For the purposes of this section we have assumed that ”identification services” concept refer to ”authentication procedures” provided by IT service providers for the benefit of financial institutions to secure their employees and clients’ authentication.
In essence, the provision of ”authentication procedures” does not trigger specific authorisations/licences for the service providers in Romania.
Whereas the provision of ”identification services” may entail in certain cases the processing of personal data, FinTechs will be subject to the data protection rules .
An overview of the obligations incumbent on the service providers may not be accurately provided. Depending on the services envisaged to be performed by the service providers, a case by case analysis should be carried out in order to decide the particular regulatory framework incumbent on FinTechs (and specific obligations).

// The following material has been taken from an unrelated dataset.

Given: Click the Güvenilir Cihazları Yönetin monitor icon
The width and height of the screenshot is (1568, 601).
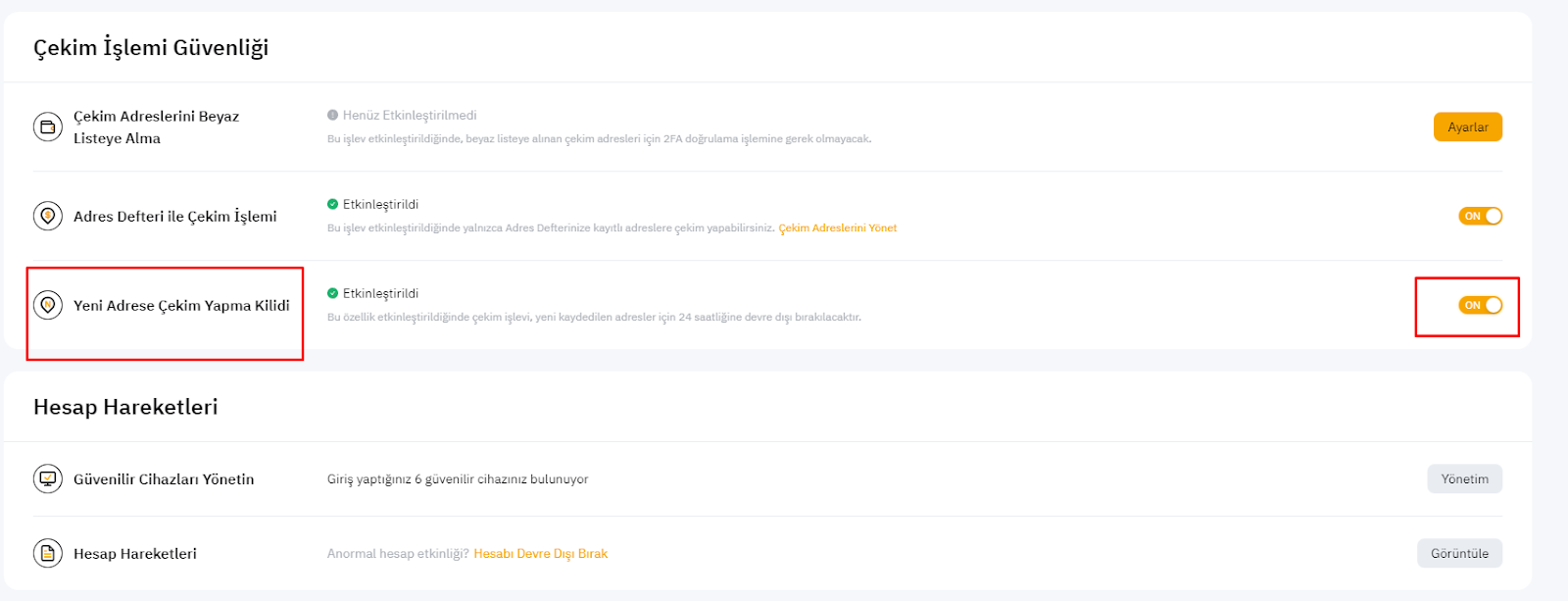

By way of background, providers of electronic signature may be subject to different rules depending on the territory they obtained the right to provide electronic signatures. The providers of electronic signatures established in the European Union may provide their services in line with the relevant bilateral EU Agreement concluded between Romanian, EU community and EU member states. On the contrary, providers of electronic signatures established in third countries (outside EU) may provide their services in Romania in limited circumstances (e.g. if such provider was accredited by the Romanian competent authority).
We have not identified relevant public official statistics regarding these subject matters.